■ PROBLEM ■
Below is a block of records; repeat all of them exactly.

■ AVAILABLE DATA ■
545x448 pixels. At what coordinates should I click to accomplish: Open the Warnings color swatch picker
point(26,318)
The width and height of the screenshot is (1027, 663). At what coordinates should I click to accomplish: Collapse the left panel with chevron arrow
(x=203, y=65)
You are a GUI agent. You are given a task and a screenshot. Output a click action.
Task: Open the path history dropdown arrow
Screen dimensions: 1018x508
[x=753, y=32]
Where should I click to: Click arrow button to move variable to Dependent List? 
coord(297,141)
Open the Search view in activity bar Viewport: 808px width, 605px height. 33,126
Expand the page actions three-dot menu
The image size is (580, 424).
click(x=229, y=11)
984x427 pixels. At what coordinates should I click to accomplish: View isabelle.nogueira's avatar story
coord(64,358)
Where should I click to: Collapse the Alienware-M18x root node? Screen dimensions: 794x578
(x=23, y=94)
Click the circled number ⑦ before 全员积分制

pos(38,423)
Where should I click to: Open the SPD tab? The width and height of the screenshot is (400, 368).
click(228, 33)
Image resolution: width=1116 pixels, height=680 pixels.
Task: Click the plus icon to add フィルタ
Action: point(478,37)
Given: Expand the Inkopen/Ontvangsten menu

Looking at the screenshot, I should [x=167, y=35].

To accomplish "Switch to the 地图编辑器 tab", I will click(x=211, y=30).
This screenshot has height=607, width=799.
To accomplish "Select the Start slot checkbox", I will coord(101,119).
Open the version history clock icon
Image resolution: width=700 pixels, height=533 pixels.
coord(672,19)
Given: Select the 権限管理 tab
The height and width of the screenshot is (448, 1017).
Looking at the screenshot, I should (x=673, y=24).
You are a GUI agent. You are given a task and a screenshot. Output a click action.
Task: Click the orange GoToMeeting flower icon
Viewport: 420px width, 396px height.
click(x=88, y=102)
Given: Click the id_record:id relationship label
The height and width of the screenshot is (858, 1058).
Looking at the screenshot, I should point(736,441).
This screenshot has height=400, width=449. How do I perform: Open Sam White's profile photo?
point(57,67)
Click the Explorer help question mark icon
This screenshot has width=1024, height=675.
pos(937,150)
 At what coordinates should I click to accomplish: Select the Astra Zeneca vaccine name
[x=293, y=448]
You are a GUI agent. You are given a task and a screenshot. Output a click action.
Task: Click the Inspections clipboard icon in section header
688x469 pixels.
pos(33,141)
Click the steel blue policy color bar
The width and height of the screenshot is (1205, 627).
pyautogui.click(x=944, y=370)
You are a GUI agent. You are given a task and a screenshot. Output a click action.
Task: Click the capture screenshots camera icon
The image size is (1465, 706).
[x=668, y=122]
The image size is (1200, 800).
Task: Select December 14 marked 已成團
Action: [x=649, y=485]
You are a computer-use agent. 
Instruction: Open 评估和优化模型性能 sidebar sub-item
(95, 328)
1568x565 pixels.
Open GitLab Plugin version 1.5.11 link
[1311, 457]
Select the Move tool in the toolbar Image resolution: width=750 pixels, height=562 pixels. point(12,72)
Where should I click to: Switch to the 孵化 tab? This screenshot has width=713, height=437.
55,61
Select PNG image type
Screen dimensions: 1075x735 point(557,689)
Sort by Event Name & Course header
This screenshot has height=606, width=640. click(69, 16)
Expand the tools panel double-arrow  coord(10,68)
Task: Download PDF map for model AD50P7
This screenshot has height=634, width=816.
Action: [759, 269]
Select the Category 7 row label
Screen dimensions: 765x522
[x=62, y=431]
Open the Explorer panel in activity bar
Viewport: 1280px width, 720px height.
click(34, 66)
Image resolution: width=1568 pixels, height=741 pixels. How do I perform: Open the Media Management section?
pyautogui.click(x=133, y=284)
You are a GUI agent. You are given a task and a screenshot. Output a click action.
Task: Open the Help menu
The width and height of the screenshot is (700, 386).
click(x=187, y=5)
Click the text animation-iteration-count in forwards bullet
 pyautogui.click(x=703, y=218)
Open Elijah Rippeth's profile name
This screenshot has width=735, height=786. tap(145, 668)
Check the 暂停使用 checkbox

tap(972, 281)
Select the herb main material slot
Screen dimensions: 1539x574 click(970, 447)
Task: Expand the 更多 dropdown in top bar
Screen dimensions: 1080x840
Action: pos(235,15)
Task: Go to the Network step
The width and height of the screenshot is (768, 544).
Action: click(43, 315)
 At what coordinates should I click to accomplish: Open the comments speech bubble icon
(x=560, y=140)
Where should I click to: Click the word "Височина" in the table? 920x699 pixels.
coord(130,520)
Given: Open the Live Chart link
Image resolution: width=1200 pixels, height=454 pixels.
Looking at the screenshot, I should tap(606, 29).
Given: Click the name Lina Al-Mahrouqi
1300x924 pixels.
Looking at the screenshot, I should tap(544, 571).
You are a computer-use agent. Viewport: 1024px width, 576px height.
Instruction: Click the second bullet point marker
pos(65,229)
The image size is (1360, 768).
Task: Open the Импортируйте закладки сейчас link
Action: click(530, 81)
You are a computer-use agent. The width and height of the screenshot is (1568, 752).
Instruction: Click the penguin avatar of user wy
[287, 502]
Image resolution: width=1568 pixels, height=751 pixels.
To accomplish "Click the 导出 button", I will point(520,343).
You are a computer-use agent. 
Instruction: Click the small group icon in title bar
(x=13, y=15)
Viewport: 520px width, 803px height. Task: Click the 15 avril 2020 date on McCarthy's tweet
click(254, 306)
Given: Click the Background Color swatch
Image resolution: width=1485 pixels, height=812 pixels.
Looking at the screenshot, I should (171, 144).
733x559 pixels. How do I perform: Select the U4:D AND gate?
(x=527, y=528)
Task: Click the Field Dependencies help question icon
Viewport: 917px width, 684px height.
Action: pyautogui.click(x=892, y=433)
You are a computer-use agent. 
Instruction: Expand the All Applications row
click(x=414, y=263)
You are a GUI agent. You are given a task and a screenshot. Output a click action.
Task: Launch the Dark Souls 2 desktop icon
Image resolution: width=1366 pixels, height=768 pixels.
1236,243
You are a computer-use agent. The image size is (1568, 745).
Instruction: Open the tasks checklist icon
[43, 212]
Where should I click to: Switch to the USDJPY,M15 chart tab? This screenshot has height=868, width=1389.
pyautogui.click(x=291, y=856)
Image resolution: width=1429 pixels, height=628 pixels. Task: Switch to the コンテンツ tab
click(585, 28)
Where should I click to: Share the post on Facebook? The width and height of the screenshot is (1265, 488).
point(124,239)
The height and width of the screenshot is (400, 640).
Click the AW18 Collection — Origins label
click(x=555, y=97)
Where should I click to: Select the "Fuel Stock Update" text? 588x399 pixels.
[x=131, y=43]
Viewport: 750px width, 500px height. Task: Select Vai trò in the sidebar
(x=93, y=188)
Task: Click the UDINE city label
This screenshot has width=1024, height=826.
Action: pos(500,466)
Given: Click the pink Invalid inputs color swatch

■ SOLUTION FOR THIS TASK ■
545x448 pixels. At what coordinates should I click to accomplish: Open the Warnings color swatch picker
point(26,318)
The width and height of the screenshot is (1027, 663). At what coordinates should I click to accomplish: Collapse the left panel with chevron arrow
(x=203, y=65)
You are a GUI agent. You are given a task and a screenshot. Output a click action.
Task: Open the path history dropdown arrow
Screen dimensions: 1018x508
[x=753, y=32]
Where should I click to: Click arrow button to move variable to Dependent List? 
coord(297,141)
Open the Search view in activity bar Viewport: 808px width, 605px height. 33,126
Expand the page actions three-dot menu
The image size is (580, 424).
click(x=229, y=11)
984x427 pixels. At what coordinates should I click to accomplish: View isabelle.nogueira's avatar story
coord(64,358)
Where should I click to: Collapse the Alienware-M18x root node? Screen dimensions: 794x578
(x=23, y=94)
Click the circled number ⑦ before 全员积分制

pos(38,423)
Where should I click to: Open the SPD tab? The width and height of the screenshot is (400, 368).
click(228, 33)
Image resolution: width=1116 pixels, height=680 pixels.
Task: Click the plus icon to add フィルタ
Action: point(478,37)
Given: Expand the Inkopen/Ontvangsten menu

Looking at the screenshot, I should [x=167, y=35].

To accomplish "Switch to the 地图编辑器 tab", I will click(x=211, y=30).
This screenshot has height=607, width=799.
To accomplish "Select the Start slot checkbox", I will coord(101,119).
Open the version history clock icon
Image resolution: width=700 pixels, height=533 pixels.
coord(672,19)
Given: Select the 権限管理 tab
The height and width of the screenshot is (448, 1017).
Looking at the screenshot, I should (x=673, y=24).
You are a GUI agent. You are given a task and a screenshot. Output a click action.
Task: Click the orange GoToMeeting flower icon
Viewport: 420px width, 396px height.
click(x=88, y=102)
Given: Click the id_record:id relationship label
The height and width of the screenshot is (858, 1058).
Looking at the screenshot, I should point(736,441).
This screenshot has height=400, width=449. How do I perform: Open Sam White's profile photo?
point(57,67)
Click the Explorer help question mark icon
This screenshot has width=1024, height=675.
pos(937,150)
 At what coordinates should I click to accomplish: Select the Astra Zeneca vaccine name
[x=293, y=448]
You are a GUI agent. You are given a task and a screenshot. Output a click action.
Task: Click the Inspections clipboard icon in section header
688x469 pixels.
pos(33,141)
Click the steel blue policy color bar
The width and height of the screenshot is (1205, 627).
pyautogui.click(x=944, y=370)
You are a GUI agent. You are given a task and a screenshot. Output a click action.
Task: Click the capture screenshots camera icon
The image size is (1465, 706).
[x=668, y=122]
The image size is (1200, 800).
Task: Select December 14 marked 已成團
Action: [x=649, y=485]
You are a computer-use agent. 
Instruction: Open 评估和优化模型性能 sidebar sub-item
(95, 328)
1568x565 pixels.
Open GitLab Plugin version 1.5.11 link
[1311, 457]
Select the Move tool in the toolbar Image resolution: width=750 pixels, height=562 pixels. point(12,72)
Where should I click to: Switch to the 孵化 tab? This screenshot has width=713, height=437.
55,61
Select PNG image type
Screen dimensions: 1075x735 point(557,689)
Sort by Event Name & Course header
This screenshot has height=606, width=640. click(69, 16)
Expand the tools panel double-arrow  coord(10,68)
Task: Download PDF map for model AD50P7
This screenshot has height=634, width=816.
Action: [759, 269]
Select the Category 7 row label
Screen dimensions: 765x522
[x=62, y=431]
Open the Explorer panel in activity bar
Viewport: 1280px width, 720px height.
click(34, 66)
Image resolution: width=1568 pixels, height=741 pixels. How do I perform: Open the Media Management section?
pyautogui.click(x=133, y=284)
You are a GUI agent. You are given a task and a screenshot. Output a click action.
Task: Open the Help menu
The width and height of the screenshot is (700, 386).
click(x=187, y=5)
Click the text animation-iteration-count in forwards bullet
 pyautogui.click(x=703, y=218)
Open Elijah Rippeth's profile name
This screenshot has width=735, height=786. tap(145, 668)
Check the 暂停使用 checkbox

tap(972, 281)
Select the herb main material slot
Screen dimensions: 1539x574 click(970, 447)
Task: Expand the 更多 dropdown in top bar
Screen dimensions: 1080x840
Action: pos(235,15)
Task: Go to the Network step
The width and height of the screenshot is (768, 544).
Action: click(43, 315)
 At what coordinates should I click to accomplish: Open the comments speech bubble icon
(x=560, y=140)
Where should I click to: Click the word "Височина" in the table? 920x699 pixels.
coord(130,520)
Given: Open the Live Chart link
Image resolution: width=1200 pixels, height=454 pixels.
Looking at the screenshot, I should tap(606, 29).
Given: Click the name Lina Al-Mahrouqi
1300x924 pixels.
Looking at the screenshot, I should tap(544, 571).
You are a computer-use agent. Viewport: 1024px width, 576px height.
Instruction: Click the second bullet point marker
pos(65,229)
The image size is (1360, 768).
Task: Open the Импортируйте закладки сейчас link
Action: click(530, 81)
You are a computer-use agent. The width and height of the screenshot is (1568, 752).
Instruction: Click the penguin avatar of user wy
[287, 502]
Image resolution: width=1568 pixels, height=751 pixels.
To accomplish "Click the 导出 button", I will point(520,343).
You are a computer-use agent. 
Instruction: Click the small group icon in title bar
(x=13, y=15)
Viewport: 520px width, 803px height. Task: Click the 15 avril 2020 date on McCarthy's tweet
click(254, 306)
Given: Click the Background Color swatch
Image resolution: width=1485 pixels, height=812 pixels.
Looking at the screenshot, I should (171, 144).
733x559 pixels. How do I perform: Select the U4:D AND gate?
(x=527, y=528)
Task: Click the Field Dependencies help question icon
Viewport: 917px width, 684px height.
Action: pyautogui.click(x=892, y=433)
You are a computer-use agent. 
Instruction: Expand the All Applications row
click(x=414, y=263)
You are a GUI agent. You are given a task and a screenshot. Output a click action.
Task: Launch the Dark Souls 2 desktop icon
Image resolution: width=1366 pixels, height=768 pixels.
1236,243
You are a computer-use agent. The image size is (1568, 745).
Instruction: Open the tasks checklist icon
[43, 212]
Where should I click to: Switch to the USDJPY,M15 chart tab? This screenshot has height=868, width=1389.
pyautogui.click(x=291, y=856)
Image resolution: width=1429 pixels, height=628 pixels. Task: Switch to the コンテンツ tab
click(585, 28)
Where should I click to: Share the post on Facebook? The width and height of the screenshot is (1265, 488).
point(124,239)
The height and width of the screenshot is (400, 640).
Click the AW18 Collection — Origins label
click(x=555, y=97)
Where should I click to: Select the "Fuel Stock Update" text? 588x399 pixels.
[x=131, y=43]
Viewport: 750px width, 500px height. Task: Select Vai trò in the sidebar
(x=93, y=188)
Task: Click the UDINE city label
This screenshot has width=1024, height=826.
Action: pos(500,466)
Given: Click the pink Invalid inputs color swatch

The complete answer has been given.